Nesse contexto, os honorários advocatícios são um instrumento indispensável de valorização da advocacia pública, reforçando sua independência funcional e incentivando a excelência na performance e a eficiência na prestação de serviços jurídicos. Sua natureza autônoma e alimentar assegura melhores condições de trabalho às advogadas e aos advogados públicos, além de reconhecer seu papel estratégico na defesa do interesse público e na promoção da justiça social.

Conclusão

A decisão do TRF-5 é mais um marco na consolidação de uma jurisprudência que protege a autonomia e titularidade dos honorários sucumbenciais. Ao vedar a compensação desses valores, o tribunal reforça a dignidade da advocacia pública, preserva a segurança jurídica e promove a valorização da advocacia como função essencial ao Estado de direito.

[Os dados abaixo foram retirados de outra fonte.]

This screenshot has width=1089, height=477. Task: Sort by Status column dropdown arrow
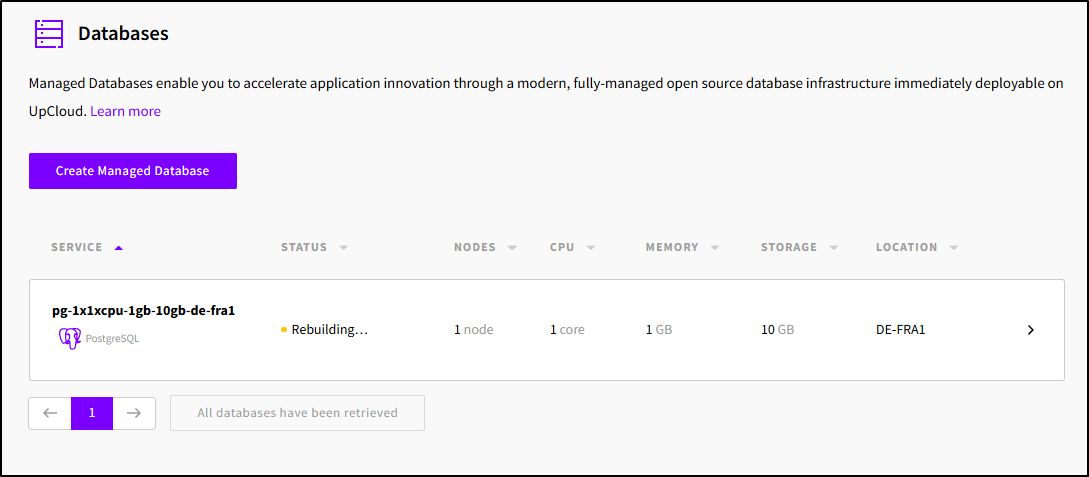pos(343,248)
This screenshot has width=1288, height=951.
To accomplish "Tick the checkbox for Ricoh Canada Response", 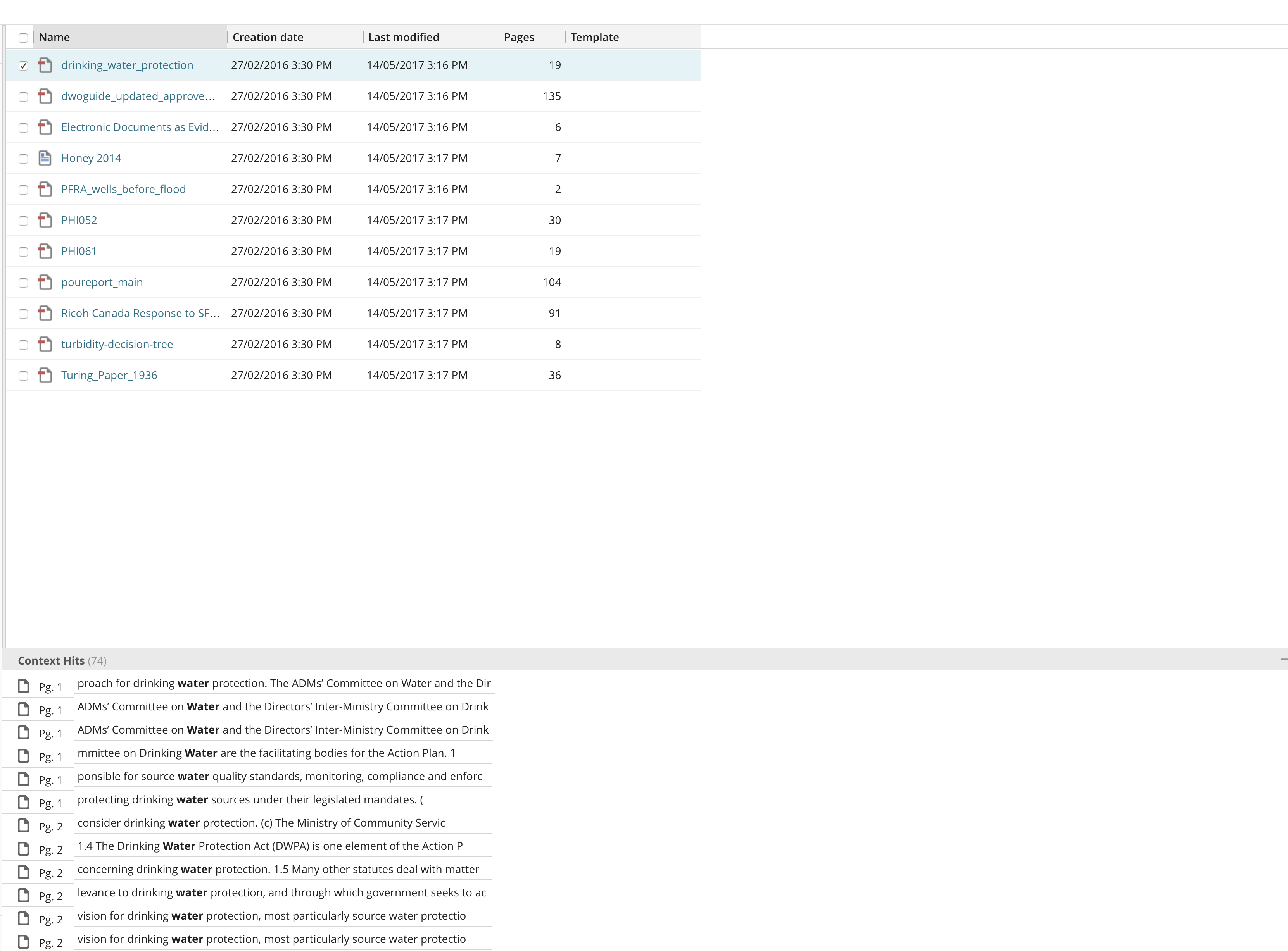I will coord(23,314).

Os honorários sucumbenciais, além de prerrogativa inerente à carreira, são fundamentais para a independência das advogadas e dos advogados públicos, permitindo que exerçam plenamente os deveres e a missão de uma função essencial à Justiça. Esses valores garantem as condições adequadas para que os procuradores e procuradoras desempenhem, com eficiência e comprometimento, seu papel na defesa do interesse público e na concretização das políticas públicas, em alinhamento aos princípios constitucionais que regem o Estado democrático de Direito.